DATA EXTRACT ::
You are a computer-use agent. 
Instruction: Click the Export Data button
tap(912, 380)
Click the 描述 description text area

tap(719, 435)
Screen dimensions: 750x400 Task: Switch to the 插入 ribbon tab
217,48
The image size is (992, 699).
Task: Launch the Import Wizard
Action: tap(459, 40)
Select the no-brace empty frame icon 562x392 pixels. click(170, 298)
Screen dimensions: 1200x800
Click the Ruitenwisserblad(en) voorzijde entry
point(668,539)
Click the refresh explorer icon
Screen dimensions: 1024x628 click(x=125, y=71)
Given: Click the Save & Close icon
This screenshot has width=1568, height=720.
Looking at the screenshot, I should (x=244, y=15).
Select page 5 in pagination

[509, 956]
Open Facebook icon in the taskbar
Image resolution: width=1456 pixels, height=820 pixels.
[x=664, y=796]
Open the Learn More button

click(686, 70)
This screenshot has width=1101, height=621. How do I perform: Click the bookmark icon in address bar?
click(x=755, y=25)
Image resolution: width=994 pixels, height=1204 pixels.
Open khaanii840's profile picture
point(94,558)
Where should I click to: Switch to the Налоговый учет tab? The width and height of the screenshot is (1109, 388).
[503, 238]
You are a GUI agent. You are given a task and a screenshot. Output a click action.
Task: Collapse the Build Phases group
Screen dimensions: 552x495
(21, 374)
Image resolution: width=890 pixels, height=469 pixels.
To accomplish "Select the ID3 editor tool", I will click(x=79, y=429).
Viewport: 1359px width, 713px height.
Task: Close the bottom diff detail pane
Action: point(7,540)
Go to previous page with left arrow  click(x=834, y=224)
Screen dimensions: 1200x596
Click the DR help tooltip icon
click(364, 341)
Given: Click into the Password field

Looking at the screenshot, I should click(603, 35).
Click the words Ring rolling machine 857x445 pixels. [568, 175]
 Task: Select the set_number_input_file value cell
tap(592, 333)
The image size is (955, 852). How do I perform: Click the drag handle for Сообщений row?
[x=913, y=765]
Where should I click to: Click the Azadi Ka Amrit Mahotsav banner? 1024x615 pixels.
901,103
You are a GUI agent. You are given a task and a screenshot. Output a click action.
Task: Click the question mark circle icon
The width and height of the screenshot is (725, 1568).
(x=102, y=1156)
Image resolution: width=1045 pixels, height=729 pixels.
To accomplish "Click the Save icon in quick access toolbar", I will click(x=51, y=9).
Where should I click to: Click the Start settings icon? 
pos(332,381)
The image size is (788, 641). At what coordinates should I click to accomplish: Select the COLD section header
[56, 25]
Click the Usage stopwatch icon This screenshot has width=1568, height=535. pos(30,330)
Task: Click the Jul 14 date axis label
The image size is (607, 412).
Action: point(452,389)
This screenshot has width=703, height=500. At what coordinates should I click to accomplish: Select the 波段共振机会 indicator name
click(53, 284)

WHAT TO PRODUCE :: The complete listing is to be repeated word for word.

ANSWER SECTION ::
You are a computer-use agent. 
Instruction: Click the Export Data button
tap(912, 380)
Click the 描述 description text area

tap(719, 435)
Screen dimensions: 750x400 Task: Switch to the 插入 ribbon tab
217,48
The image size is (992, 699).
Task: Launch the Import Wizard
Action: tap(459, 40)
Select the no-brace empty frame icon 562x392 pixels. click(170, 298)
Screen dimensions: 1200x800
Click the Ruitenwisserblad(en) voorzijde entry
point(668,539)
Click the refresh explorer icon
Screen dimensions: 1024x628 click(x=125, y=71)
Given: Click the Save & Close icon
This screenshot has width=1568, height=720.
Looking at the screenshot, I should (x=244, y=15).
Select page 5 in pagination

[509, 956]
Open Facebook icon in the taskbar
Image resolution: width=1456 pixels, height=820 pixels.
[x=664, y=796]
Open the Learn More button

click(686, 70)
This screenshot has width=1101, height=621. How do I perform: Click the bookmark icon in address bar?
click(x=755, y=25)
Image resolution: width=994 pixels, height=1204 pixels.
Open khaanii840's profile picture
point(94,558)
Where should I click to: Switch to the Налоговый учет tab? The width and height of the screenshot is (1109, 388).
[503, 238]
You are a GUI agent. You are given a task and a screenshot. Output a click action.
Task: Collapse the Build Phases group
Screen dimensions: 552x495
(21, 374)
Image resolution: width=890 pixels, height=469 pixels.
To accomplish "Select the ID3 editor tool", I will click(x=79, y=429).
Viewport: 1359px width, 713px height.
Task: Close the bottom diff detail pane
Action: point(7,540)
Go to previous page with left arrow  click(x=834, y=224)
Screen dimensions: 1200x596
Click the DR help tooltip icon
click(364, 341)
Given: Click into the Password field

Looking at the screenshot, I should click(603, 35).
Click the words Ring rolling machine 857x445 pixels. [568, 175]
 Task: Select the set_number_input_file value cell
tap(592, 333)
The image size is (955, 852). How do I perform: Click the drag handle for Сообщений row?
[x=913, y=765]
Where should I click to: Click the Azadi Ka Amrit Mahotsav banner? 1024x615 pixels.
901,103
You are a GUI agent. You are given a task and a screenshot. Output a click action.
Task: Click the question mark circle icon
The width and height of the screenshot is (725, 1568).
(x=102, y=1156)
Image resolution: width=1045 pixels, height=729 pixels.
To accomplish "Click the Save icon in quick access toolbar", I will click(x=51, y=9).
Where should I click to: Click the Start settings icon? 
pos(332,381)
The image size is (788, 641). At what coordinates should I click to accomplish: Select the COLD section header
[56, 25]
Click the Usage stopwatch icon This screenshot has width=1568, height=535. pos(30,330)
Task: Click the Jul 14 date axis label
The image size is (607, 412).
Action: point(452,389)
This screenshot has width=703, height=500. At what coordinates should I click to accomplish: Select the 波段共振机会 indicator name
click(53, 284)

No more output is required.